日本国憲法の施行から70年を迎える。今、新たな資料の公開で憲法誕生の知られざる舞台裏が明らかになりつつある。
たとえば「昭和天皇実録」などの公開で浮かび上がった新事実。それは昭和天皇が敗戦直後の昭和20年9月4日、勅語で「平和国家の確立」を明らかにし、憲法改正の調査を命じていたことである。
さらに幣原喜重郎首相が戦争放棄をマッカーサーに提唱。GHQは戦力不保持の草案を作成する。しかし、GHQ草案の条文に「平和」の文字はなかった。では、どこから来たのかー。

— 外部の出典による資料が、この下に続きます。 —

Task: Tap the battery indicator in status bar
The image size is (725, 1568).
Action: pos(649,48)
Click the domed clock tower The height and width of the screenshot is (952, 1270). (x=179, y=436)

番組では、近年、発掘された新たな資料をもとに、日本国憲法が誕生していく1年8か月を描く。
最初の天皇勅語のくだりは、おいおい天皇をめぐるこういう描き方は、いいのかというかなりの不安からはじまった。総じて、天皇への評価は? 天皇制の維持に走った支配層の動きへの評価も甘い。中盤は、よく知られた、マッカーサー・幣原会談から、1章と2章のバーターの話など。やや普通の描き方。そして、後半が帝国議会の小委員会での議論になるわけだけど。ここはそれなりに見せるところがあったけれども……。大きな戦争の違法化などへの意識があったり、国中に厭世観が広がり平和意識の背景になったことはそうだけど、だけど、そのことをふまえつつ、外務省などは、戦争の加害面をこの時点から覆い隠し、戦争を軍部の責任におしつけることをしてきている。だから、さまざまな政治的な思惑のなかで、憲法の議論がすすんでいる。だから、公表された小委員会の会議録を見ても、きっとそんなに単純なものではない。天皇制のあつかいからはじまって、そうとう右往左往があり、ときにはGHQも介入している。だから、一面的な描き方という感はぬぐえないけどなあ。ただ、おもしろかったのは、それでも、さまざまな議論が、ここではなされていること。鈴木義男と油井先生関係なども知らなかったし。
ちなみに、川村さんのこんな本がある。題して『日本国憲法はこうして生まれたー施行70年の歴史の原点を検証する』。これはなかなかいろんな資料を読みこなしていて、かつ、視野も広い。こちらをぜひ読んでほしいところだな。